Dalam ajaran Islam, utang-piutang adalah muamalah yang dibolehkan, tapi diharuskan untuk ekstra hati-hati dalam menerapkannya. Karena utang bisa mengantarkan seseorang ke dalam surga, dan sebaliknya juga menjerumuskan seseorang ke dalam neraka. 





















PEMBAHASAN

PENGERTIAN HUTANG PIUTANG:
Di dalam fiqih Islam, hutang piutang atau pinjam meminjam telah dikenal dengan istilah Al-Qardh. Makna Al-Qardh secara etimologi (bahasa) ialah Al-Qath’u yang berarti memotong. Harta yang diserahkan kepada orang yang berhutang disebut Al-Qardh, karena merupakan potongan dari harta orang yang memberikan hutang. (Lihat Fiqh Muamalat (2/11), karya Wahbah Zuhaili)
Sedangkan secara terminologis (istilah syar’i), makna Al-Qardh ialah menyerahkan harta (uang) sebagai bentuk kasih sayang kepada siapa saja yang akan memanfaatkannya dan dia akan mengembalikannya (pada suatu saat) sesuai dengan padanannya. (Lihat Muntaha Al-Iradat (I/197). Dikutip dari Mauqif Asy-Syari’ah Min Al-Masharif Al-Islamiyyah Al-Mu’ashirah, karya DR. Abdullah Abdurrahim Al-Abbadi, hal.29).
Atau dengan kata lain, Hutang Piutang adalah memberikan sesuatu yang menjadi hak milik pemberi pinjaman kepada peminjam dengan pengembalian di kemudian hari sesuai perjanjian dengan jumlah yang sama. Jika peminjam diberi pinjaman Rp. 1.000.000 (satu juta rupiah) maka di masa depan si peminjam akan mengembalikan uang sejumlah satu juta juga.
HUKUM HUTANG PIUTANG:
Hukum Hutang piutang pada asalnya diperbolehkan dalam syariat Islam. Bahkan orang yang memberikan hutang atau pinjaman kepada orang lain yang sangat membutuhkan adalah hal yang disukai dan dianjurkan, karena di dalamnya terdapat pahala yang besar. Adapun dalil-dalil yang menunjukkan disyariatkannya hutang piutang ialah sebagaimana berikut ini:

Dalil dari Al-Qur’an adalah firman Allah I: “Siapakah yang mau memberi pinjaman kepada Allah, pinjaman yang baik (menafkahkan hartanya di jalan Allah), maka Allah akan meperlipat gandakan pembayaran kepadanya dengan lipat ganda yang banyak. Dan Allah menyempitkan dan melapangkan (rezki) dan kepada-Nya-lah kamu dikembalikan.” (QS. Al-Baqarah: 245)

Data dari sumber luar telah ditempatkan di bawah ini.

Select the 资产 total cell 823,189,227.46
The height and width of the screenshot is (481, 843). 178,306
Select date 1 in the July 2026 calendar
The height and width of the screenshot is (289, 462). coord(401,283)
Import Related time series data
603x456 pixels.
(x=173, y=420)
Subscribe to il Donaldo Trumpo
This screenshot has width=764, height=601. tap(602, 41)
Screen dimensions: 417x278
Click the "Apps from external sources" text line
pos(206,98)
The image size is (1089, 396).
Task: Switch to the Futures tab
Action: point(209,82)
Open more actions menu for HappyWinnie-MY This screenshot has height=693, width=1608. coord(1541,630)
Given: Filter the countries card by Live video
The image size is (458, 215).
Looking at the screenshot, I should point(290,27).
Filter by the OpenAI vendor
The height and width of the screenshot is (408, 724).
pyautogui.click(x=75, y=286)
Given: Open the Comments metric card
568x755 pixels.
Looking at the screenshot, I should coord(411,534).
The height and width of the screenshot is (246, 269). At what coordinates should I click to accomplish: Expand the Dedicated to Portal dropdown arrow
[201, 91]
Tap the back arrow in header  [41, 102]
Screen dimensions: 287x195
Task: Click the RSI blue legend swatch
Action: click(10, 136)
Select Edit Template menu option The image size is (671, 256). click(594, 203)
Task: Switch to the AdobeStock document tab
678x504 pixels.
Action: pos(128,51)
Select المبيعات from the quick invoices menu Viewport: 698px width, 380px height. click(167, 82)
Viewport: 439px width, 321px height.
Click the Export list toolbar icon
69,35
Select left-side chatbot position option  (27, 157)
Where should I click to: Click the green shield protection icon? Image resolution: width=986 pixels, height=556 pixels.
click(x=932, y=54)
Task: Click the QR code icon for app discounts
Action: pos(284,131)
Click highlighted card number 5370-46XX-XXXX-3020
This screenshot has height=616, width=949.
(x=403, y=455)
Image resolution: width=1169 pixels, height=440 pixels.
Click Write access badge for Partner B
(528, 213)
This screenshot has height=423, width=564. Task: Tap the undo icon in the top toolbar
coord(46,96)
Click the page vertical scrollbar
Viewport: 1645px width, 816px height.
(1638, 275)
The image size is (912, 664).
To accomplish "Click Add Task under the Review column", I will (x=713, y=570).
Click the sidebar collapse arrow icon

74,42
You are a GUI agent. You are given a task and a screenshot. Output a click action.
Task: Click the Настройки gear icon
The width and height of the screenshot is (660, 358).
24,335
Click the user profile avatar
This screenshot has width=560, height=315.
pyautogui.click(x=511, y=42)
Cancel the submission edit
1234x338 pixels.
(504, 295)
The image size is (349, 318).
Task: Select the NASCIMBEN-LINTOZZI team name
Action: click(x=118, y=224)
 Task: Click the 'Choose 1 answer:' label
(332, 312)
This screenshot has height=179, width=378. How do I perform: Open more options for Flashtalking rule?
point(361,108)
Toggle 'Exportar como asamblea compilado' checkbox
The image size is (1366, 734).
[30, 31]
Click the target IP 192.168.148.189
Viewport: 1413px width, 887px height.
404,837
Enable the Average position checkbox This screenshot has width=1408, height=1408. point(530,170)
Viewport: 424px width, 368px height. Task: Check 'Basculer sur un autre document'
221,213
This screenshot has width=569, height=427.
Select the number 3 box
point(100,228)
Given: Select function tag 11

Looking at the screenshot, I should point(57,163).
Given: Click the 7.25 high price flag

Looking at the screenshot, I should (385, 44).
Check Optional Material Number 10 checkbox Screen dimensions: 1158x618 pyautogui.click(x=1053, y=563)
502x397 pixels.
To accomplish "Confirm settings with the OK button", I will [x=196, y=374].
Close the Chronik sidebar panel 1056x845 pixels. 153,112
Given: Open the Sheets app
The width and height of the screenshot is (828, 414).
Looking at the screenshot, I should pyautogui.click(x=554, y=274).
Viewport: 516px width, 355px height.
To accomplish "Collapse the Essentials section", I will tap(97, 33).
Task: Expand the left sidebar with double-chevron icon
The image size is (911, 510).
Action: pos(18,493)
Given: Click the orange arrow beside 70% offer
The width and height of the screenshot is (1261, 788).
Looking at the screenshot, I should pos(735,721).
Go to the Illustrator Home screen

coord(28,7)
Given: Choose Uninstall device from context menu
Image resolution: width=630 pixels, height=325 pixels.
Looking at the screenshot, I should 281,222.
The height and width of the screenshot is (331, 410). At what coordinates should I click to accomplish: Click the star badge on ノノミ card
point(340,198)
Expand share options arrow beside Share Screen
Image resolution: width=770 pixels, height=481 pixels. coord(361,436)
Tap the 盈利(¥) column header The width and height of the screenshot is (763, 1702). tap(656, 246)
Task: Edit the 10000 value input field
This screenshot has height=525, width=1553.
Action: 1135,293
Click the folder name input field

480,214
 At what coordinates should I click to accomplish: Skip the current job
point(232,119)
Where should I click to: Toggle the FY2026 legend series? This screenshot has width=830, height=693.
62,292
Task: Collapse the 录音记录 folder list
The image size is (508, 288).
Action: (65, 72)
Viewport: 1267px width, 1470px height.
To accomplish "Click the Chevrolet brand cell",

Diriwayatkan oleh Ibnu Hibban, Ibnu Abu Hatim dan Ibnu Murdawaih dari Ibnu Umar ketika turunnya ayat 261 surah Al-Baqarah yang menerangkan bahwa orang-orang yang menafkahkan hartanya di jalan Allah nafkahnya itu adalah seperti sebutir benih yang menumbuhkan 7 tangkai; pada tiap-tiap tangkai seratus biji, maka Rasulullah saw. memohon,"Ya Tuhanku, tambahlah balasan itu bagi umatku (lebih dari 700 kali)."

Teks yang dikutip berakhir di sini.